Annan wants priority on human security

UNITED NATIONS (AP): With the deployment of multinational peacekeepers in East Timor as a backdrop, UN Secretary-General Kofi Annan urged world leaders gathering in New York on Monday to be more ready to intervene in strife-torn regions.

In an opening-day address to the UN General Assembly's annual debate -- two weeks of speeches by heads of state, ministers and a crown prince -- Annan spoke of the need to protect and promote "human security" in the coming century.

Annan has made it clear that the main challenge facing the United Nations is its role in protecting civilians, who are more and more often the targets of warring parties.

And to do that, Annan said, the United Nations and the Security Council must be willing to take action, even when individual nations' interests are not at stake.

"A global era requires global engagement," Annan told the assembly. "Indeed, in a growing number of challenges facing humanity, the collective interest is the national interest."

He contrasted the inability of the council to find a common strategy in Kosovo with its unanimous and quick vote last week to approve a peacekeeping force for East Timor as evidence of an apparent growing willingness to intervene when innocent lives are at stake.

Such decisive action should deter those who may be thinking of waging new wars, he said.

"If states bent on criminal behavior know that frontiers are not the absolute defense; if they know that the Security Council will take action to halt crimes against humanity, then they will not embark on such course of action in expectation of sovereign impunity," he said.

The first wave of Australian-led peacekeepers deployed on Monday in East Timor's capital, Dili, to impose order after a rampage by anti-independence militia men, thought to have left hundreds dead.

With Kosovo, Congo and East Timor certainly on the minds of many of the more than 185 leaders lined up to speak, the theme of humanitarian intervention is sure to figure prominently in the addresses over the next two weeks.

South African President Thabo Mbeki, French Prime Minister Lionel Jospin, and Cambodian Prime Minister Hun Sen were scheduled to be among the first to take the podium on Monday.

President Bill Clinton decided to skip his usual opening-day speech because Monday is the Jewish holiday of Yom Kippur.

Security around UN headquarters was significantly eased compared to last year, when leaders were gathering in the wake of the dual U.S. embassy bombings in east Africa. The main avenue in front of the United Nations, which was closed around-the-clock for the duration of the 1998 session, was only to be closed to traffic from 8 a.m. EDT (7 p.m. Jakarta time) to 6 p.m. the first three days of the debate.

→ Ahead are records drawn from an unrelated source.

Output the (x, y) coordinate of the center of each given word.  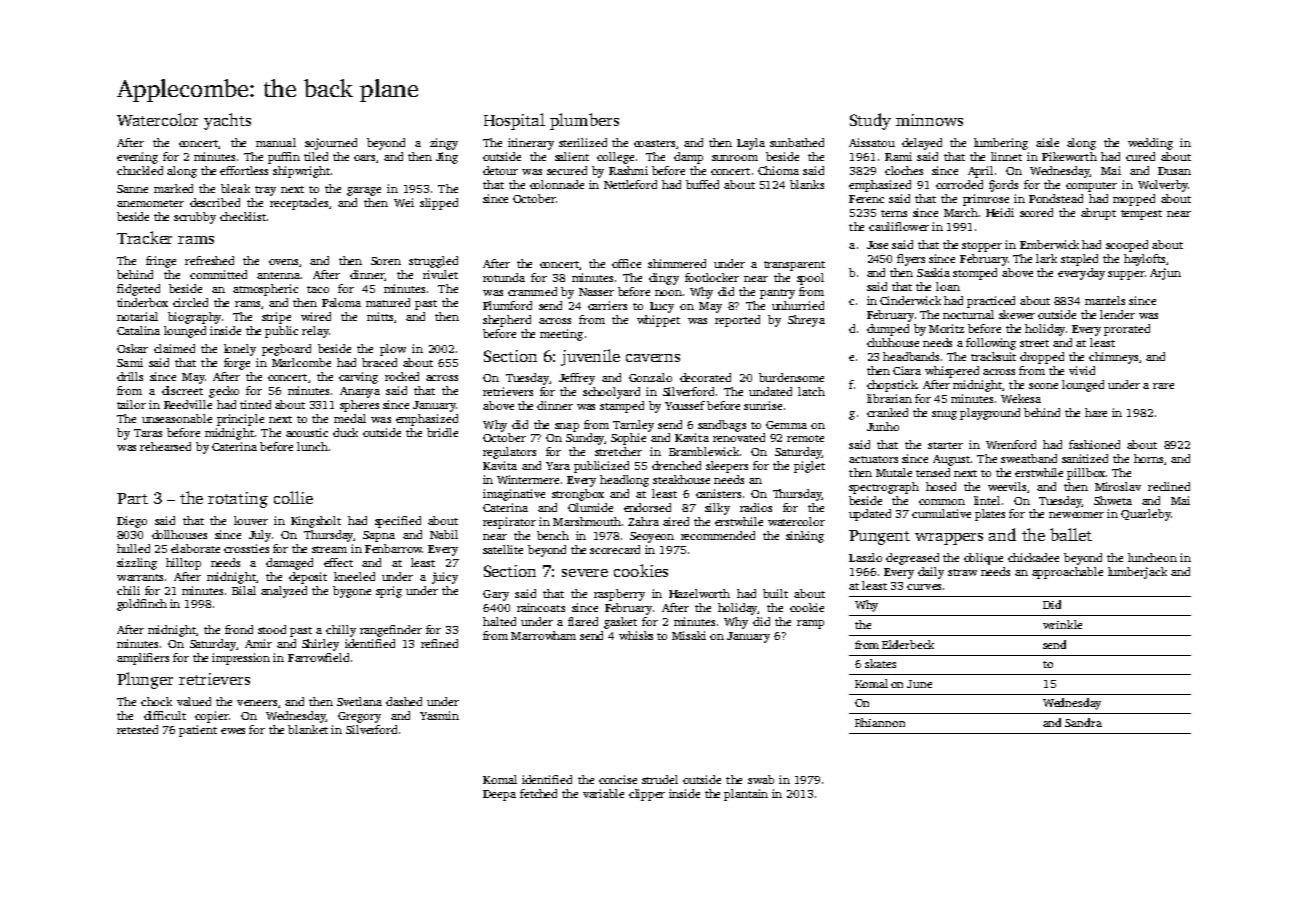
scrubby (195, 218)
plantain (746, 795)
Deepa (499, 795)
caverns (653, 358)
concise (618, 779)
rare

While the headline-grabbing conflicts around the world are sure to be the priority subjects of this year's debate, other topics are expected to include Iraq, the ongoing battle against poverty, the United Nations in the next millennium and UN reform.

In addition, the smallest UN member states will have a chance to voice their concerns at a special two-day session next Monday and Tuesday on the problems facing small island states.